● SUPPLIED ENTRIES:
..........

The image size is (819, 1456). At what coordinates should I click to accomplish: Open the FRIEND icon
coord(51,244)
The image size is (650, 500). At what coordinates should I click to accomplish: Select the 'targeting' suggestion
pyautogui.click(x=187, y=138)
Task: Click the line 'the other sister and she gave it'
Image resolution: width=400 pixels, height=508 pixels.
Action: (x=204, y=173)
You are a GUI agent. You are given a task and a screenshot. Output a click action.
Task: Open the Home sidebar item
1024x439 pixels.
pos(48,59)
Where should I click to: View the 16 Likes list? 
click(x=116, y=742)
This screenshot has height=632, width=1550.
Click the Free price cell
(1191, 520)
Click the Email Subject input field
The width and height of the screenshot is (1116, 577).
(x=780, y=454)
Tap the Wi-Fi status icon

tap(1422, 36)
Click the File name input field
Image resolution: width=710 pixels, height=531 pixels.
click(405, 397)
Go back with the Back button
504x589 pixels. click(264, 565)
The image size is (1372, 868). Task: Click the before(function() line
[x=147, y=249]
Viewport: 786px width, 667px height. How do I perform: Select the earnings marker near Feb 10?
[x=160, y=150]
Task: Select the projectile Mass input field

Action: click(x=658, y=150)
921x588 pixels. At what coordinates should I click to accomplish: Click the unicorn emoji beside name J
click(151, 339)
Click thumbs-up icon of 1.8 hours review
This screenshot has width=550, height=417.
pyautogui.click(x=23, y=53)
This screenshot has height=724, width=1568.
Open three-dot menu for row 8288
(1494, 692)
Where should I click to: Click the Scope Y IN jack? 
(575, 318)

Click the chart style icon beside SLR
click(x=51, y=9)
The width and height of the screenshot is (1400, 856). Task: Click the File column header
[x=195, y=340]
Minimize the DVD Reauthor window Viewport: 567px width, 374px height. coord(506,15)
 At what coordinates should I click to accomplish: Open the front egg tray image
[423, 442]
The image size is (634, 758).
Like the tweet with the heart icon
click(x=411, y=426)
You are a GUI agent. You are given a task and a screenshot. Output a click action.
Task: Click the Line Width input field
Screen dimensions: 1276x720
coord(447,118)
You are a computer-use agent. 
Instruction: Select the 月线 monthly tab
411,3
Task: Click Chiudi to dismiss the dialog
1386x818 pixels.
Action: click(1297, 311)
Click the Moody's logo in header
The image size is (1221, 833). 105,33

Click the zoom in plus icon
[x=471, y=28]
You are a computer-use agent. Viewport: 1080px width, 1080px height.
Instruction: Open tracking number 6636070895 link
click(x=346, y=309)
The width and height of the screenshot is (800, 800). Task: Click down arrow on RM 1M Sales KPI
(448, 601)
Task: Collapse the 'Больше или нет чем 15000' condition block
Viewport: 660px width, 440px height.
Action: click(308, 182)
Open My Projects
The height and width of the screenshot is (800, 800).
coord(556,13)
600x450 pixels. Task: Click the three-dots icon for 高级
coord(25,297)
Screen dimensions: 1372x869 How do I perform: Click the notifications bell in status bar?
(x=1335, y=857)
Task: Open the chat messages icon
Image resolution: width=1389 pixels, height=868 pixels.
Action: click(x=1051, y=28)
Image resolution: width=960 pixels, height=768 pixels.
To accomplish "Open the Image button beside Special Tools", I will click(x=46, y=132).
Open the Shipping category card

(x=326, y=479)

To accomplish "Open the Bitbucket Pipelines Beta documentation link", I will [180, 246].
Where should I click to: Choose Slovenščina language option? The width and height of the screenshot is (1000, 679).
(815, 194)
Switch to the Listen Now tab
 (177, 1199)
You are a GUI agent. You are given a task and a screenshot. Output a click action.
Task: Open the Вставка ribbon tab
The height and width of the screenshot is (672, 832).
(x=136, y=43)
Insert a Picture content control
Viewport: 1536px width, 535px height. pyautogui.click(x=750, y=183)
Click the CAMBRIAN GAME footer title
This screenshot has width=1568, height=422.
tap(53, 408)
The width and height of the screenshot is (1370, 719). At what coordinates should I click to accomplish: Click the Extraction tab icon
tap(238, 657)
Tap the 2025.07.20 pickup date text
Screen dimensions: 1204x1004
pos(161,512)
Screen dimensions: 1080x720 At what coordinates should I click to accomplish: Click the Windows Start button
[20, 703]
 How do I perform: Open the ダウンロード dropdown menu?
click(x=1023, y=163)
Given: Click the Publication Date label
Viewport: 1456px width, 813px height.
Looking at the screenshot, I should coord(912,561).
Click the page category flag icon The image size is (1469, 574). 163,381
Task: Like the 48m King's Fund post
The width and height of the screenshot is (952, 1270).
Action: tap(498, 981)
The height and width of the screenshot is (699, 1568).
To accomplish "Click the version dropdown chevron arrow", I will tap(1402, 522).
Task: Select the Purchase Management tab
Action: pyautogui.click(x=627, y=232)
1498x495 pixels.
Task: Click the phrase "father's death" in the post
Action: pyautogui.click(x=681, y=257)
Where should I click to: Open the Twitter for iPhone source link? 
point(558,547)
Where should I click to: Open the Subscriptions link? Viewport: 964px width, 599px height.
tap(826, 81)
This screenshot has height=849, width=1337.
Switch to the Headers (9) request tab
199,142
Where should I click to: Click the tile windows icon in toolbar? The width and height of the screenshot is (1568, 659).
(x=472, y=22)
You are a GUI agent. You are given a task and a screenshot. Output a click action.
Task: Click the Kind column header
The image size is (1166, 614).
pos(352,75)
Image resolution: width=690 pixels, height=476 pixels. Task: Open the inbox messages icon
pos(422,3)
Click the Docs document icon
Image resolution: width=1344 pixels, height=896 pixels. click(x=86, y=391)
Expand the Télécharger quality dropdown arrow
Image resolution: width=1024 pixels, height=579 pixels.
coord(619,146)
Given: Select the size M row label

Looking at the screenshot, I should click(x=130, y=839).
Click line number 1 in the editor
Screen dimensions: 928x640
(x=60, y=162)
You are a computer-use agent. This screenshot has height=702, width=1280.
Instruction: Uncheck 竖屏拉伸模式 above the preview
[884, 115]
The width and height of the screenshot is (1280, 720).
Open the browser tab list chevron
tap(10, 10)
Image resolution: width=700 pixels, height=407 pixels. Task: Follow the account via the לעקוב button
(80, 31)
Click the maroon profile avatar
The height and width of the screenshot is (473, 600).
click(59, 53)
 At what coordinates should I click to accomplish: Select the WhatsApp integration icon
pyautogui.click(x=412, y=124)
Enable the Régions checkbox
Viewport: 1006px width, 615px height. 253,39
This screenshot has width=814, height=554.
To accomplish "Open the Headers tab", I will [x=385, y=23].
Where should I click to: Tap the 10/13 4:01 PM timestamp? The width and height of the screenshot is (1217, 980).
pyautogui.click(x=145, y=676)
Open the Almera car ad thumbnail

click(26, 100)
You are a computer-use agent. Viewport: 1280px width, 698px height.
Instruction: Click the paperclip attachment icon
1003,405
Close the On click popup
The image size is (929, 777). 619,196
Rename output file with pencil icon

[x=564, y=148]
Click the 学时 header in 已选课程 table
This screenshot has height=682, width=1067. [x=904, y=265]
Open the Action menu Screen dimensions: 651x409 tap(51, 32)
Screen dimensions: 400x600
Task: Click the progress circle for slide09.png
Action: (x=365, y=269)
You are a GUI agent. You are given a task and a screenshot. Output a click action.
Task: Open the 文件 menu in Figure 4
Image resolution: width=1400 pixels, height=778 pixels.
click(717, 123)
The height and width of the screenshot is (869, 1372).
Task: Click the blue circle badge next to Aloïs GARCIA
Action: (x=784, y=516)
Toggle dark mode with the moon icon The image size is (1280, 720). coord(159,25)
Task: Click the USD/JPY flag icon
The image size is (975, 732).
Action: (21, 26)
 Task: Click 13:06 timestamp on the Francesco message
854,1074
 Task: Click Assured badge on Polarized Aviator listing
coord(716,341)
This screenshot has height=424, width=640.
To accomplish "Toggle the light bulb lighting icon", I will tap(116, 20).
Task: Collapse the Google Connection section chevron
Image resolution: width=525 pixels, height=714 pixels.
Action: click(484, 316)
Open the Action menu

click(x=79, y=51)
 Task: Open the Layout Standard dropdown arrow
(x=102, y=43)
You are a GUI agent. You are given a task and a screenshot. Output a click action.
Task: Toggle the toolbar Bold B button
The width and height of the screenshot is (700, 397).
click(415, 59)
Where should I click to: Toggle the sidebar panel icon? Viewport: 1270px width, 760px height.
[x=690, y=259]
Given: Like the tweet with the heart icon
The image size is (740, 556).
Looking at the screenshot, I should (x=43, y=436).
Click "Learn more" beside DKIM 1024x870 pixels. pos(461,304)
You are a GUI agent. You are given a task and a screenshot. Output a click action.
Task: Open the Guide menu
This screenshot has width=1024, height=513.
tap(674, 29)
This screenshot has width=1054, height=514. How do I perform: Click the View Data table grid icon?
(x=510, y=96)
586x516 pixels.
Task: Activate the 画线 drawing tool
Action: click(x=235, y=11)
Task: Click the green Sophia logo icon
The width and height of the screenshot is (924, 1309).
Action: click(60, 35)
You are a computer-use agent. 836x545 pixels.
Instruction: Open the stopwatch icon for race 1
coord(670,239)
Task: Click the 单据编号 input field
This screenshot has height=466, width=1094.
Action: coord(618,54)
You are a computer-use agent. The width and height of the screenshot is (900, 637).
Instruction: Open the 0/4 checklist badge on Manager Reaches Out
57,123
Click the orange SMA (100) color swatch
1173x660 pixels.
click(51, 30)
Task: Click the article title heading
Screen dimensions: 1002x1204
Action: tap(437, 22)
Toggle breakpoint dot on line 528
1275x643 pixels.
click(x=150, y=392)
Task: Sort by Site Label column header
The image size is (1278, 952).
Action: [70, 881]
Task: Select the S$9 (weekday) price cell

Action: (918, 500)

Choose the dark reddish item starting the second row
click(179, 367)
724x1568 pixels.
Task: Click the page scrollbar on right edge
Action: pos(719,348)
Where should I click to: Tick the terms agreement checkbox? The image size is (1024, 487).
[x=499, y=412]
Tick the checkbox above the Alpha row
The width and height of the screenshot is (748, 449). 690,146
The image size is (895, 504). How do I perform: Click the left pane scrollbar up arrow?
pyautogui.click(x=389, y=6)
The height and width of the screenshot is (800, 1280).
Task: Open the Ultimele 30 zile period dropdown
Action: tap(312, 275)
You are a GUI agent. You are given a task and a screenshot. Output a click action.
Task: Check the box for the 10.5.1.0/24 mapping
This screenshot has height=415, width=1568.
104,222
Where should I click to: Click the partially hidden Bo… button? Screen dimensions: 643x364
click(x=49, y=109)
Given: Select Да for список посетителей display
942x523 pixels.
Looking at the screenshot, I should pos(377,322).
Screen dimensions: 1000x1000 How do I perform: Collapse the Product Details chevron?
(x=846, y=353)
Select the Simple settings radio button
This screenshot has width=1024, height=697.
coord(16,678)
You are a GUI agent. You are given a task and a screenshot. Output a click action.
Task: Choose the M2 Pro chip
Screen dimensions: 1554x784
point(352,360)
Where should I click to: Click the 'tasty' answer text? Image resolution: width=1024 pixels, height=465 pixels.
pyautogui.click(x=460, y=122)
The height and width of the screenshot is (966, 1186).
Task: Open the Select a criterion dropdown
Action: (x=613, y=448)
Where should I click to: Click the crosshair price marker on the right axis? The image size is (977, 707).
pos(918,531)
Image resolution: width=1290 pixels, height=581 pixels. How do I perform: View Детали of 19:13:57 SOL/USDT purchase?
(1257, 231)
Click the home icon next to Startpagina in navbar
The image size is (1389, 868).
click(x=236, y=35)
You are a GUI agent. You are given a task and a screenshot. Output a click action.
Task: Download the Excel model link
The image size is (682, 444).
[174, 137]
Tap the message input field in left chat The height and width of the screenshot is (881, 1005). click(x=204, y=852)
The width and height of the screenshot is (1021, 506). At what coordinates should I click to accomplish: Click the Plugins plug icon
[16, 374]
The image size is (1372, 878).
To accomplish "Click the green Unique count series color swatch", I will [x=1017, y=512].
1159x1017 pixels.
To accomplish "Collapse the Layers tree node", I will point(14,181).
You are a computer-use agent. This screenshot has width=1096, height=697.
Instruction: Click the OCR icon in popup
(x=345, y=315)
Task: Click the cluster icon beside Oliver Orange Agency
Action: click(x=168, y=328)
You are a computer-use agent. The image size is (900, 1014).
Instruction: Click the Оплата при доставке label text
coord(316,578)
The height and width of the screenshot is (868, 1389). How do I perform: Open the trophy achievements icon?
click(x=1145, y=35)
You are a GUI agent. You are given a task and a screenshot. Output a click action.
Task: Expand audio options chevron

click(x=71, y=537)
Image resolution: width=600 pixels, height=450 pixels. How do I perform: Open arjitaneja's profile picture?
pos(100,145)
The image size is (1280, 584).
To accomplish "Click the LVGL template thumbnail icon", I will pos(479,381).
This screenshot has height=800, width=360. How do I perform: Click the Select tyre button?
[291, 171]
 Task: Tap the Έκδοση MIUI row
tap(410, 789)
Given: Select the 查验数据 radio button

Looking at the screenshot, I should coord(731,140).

..........

● TASK TO CARRY OUT:
Look through the entries for the string "computer". Every line that has it belongs in the answer.

● EXPECTED OUTPUT:
You are a computer-use agent. 
You are a computer-use agent. Viewport: 1080px width, 1080px height.
You are a computer-use agent. This screenshot has height=702, width=1280.
You are a computer-use agent. Viewport: 1280px width, 698px height.
You are a computer-use agent. 836x545 pixels.
You are a computer-use agent. The width and height of the screenshot is (900, 637).
You are a computer-use agent. This screenshot has width=1096, height=697.
You are a computer-use agent. The image size is (900, 1014).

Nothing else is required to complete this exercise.